Environment
- App Control Console: 8.X and higher
- Windows Server 2019
Symptoms
- After installing the App Control Server the console API status is red in system configuration "advance options" tab.
- console is failing to complete several basic features like listing users, roles,. user management and pretty much any action that involves an API Call.

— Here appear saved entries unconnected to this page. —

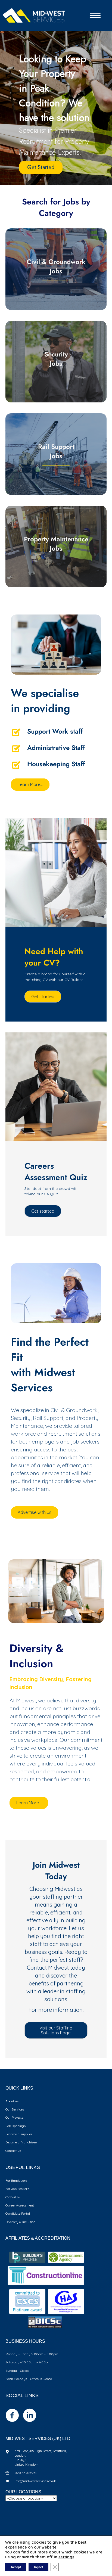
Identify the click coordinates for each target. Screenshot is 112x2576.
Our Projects (14, 2117)
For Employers (16, 2180)
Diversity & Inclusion (20, 2222)
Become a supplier (18, 2134)
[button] (42, 997)
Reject (38, 2567)
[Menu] (95, 15)
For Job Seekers (17, 2189)
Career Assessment (19, 2205)
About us (11, 2101)
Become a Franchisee (21, 2142)
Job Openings (15, 2126)
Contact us (13, 2151)
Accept (16, 2567)
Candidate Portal (17, 2213)
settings (66, 2557)
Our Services (14, 2109)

- The following error can be found in the PHPErrors logs:
[29-Dec-2020 09:53:48 PST] API Error from page /support.php: GET SERVERNAMEHERE/api/bit9platform/v1/serverConfig/ with params {"q":"name:ShowCDCImportButtons"} with options {"81":0,"64":0,"19913":1,"42":0,"156":61000,"10023":"[removed from logging]","10022":"[removed from logging]","10015":"[removed from logging]"} returned http code 0 and result in 0.0026419162750244 seconds
[29-Dec-2020 09:53:48 PST] Last Curl error: OpenSSL SSL_connect: SSL_ERROR_SYSCALL in connection to SERVERNAMEHERE:443Cause
App Control Console does not support TLS 1.3.
Resolution
Apply one of the following actions:
- in the App Control sever open C:\Program Files (x86)\Bit9\Parity Console\WebUI\include\Objects\ApiCall.php and replace the variable $curlDefaultOptions (lines 295-392) with the following entry:
$curlDefaultOptions = array(
CURLOPT_RETURNTRANSFER => 1,
CURLOPT_HEADER => 0,
CURLOPT_CONNECTTIMEOUT_MS => 61000,
CURLOPT_SSL_VERIFYPEER => 0,
CURLOPT_HTTPHEADER => $header,
CURLOPT_SSLVERSION => CURL_SSLVERSION_MAX_TLSv1_2,
CURLOPT_COOKIE => 'apiSessionId='.$token
);
save the change and replicate the issue.
- Disable TLS 1.3 in Windows Server
Additional Notes
Please note that the error SSL_ERROR_SYSCALL is a generic openssl error and may be not related to this solution.